Russell: It’s a joy to draw, to compose images, create backdrops and fill them with characters and drama. Comics allow you to do this 4-6 times a page over and over again. It’s getting to be the most anal-retentive director, knowing that the cameraperson, actors and set-builders can’t complain while you tell your narrative.
downthetubes: And the worst?
Russell: Time. It takes a lot of time to make comics, and sometimes there just isn’t enough in the day to do it, especially when friends and family want and deserve your attention, too.
downthetubes: What most distracts you from getting your work done?
Russell: My phone…not talking or texting, but checking news, reading Twitter, getting sucked into the Wikipedia rabbit hole. Some days I manage it better than others. Deadlines usually help with that!
downthetubes: What one piece of advice do you offer people looking to work in the comics industry?
Russell: I’m a bit unqualified to answer this, as although I’m a professional illustrator, I’ve yet to have any comic work published professionally. That said, I’ve made some great contacts in the industry (including your good self) and will get there eventually.
The driving force that keeps me sanguine and busy is tenacity. You have to be fearless and tenacious in equal measure.

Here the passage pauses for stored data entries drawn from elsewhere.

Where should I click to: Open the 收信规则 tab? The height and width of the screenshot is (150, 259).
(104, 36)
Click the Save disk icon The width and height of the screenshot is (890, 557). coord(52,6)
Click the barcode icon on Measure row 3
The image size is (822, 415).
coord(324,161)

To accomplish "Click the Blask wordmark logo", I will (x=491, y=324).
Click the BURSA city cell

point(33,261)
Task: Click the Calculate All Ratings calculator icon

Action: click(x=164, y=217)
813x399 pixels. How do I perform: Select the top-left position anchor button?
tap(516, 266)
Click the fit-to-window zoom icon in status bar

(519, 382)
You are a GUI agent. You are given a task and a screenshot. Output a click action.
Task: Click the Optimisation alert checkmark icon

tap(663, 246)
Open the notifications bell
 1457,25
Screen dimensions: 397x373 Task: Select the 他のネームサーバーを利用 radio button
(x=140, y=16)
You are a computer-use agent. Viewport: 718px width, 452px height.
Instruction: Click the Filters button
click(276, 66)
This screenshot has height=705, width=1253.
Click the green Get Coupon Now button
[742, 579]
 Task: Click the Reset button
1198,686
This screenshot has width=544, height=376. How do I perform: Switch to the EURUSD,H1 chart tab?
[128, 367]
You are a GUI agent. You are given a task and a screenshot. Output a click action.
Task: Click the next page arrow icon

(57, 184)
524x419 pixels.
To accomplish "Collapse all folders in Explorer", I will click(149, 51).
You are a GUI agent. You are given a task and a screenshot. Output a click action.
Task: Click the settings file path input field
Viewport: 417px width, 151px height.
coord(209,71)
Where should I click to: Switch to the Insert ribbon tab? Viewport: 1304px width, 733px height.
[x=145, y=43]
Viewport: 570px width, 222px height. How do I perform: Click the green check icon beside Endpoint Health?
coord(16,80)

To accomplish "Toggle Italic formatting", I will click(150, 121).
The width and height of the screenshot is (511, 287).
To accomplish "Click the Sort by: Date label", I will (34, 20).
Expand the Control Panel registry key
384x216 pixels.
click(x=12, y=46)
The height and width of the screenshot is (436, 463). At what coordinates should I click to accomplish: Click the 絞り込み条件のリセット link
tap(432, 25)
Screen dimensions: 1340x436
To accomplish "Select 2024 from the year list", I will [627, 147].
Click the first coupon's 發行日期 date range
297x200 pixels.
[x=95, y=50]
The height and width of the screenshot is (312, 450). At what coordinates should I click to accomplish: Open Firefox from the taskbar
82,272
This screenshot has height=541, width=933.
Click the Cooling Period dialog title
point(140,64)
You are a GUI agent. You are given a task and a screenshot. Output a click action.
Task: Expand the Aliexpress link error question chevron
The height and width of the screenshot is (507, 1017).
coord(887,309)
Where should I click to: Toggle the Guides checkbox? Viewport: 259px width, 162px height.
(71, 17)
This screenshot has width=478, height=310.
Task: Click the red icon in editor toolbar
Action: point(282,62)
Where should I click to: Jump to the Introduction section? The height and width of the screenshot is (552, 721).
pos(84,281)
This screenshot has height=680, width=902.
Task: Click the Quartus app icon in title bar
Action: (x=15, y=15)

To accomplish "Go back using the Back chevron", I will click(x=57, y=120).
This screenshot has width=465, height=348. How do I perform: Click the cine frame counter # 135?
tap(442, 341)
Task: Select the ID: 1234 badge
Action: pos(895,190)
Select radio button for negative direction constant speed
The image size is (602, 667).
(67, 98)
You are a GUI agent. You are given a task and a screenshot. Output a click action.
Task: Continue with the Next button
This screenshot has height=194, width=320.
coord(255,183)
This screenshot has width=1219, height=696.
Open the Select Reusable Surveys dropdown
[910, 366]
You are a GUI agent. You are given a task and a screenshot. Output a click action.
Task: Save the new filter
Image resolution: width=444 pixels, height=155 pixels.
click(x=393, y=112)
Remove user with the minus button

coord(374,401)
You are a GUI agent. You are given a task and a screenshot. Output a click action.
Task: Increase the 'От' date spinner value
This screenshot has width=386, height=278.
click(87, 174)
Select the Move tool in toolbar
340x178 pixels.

It’s contrived, but not cliché: Failure is your friend. It makes you stronger and hurts less every time. Go out there and fail until you can’t help but succeed. I’d give every penny I have to go back in time and tell my 12 year-old self that.
downthetubes: What’s your favourite comic right now and where can people get it?
Russell: Anything Mark Waid and Chris Samnee are working on. I love that pairing. I’m also really digging The Fade Out by Ed Brubaker and Sean Phillips. Obviously, people can pick up copies online or at their comic shop, but I like to support my local, Room 237 in Southsea.
downthetubes: Russell, thanks very much for your time and the very best of luck with Gateway City.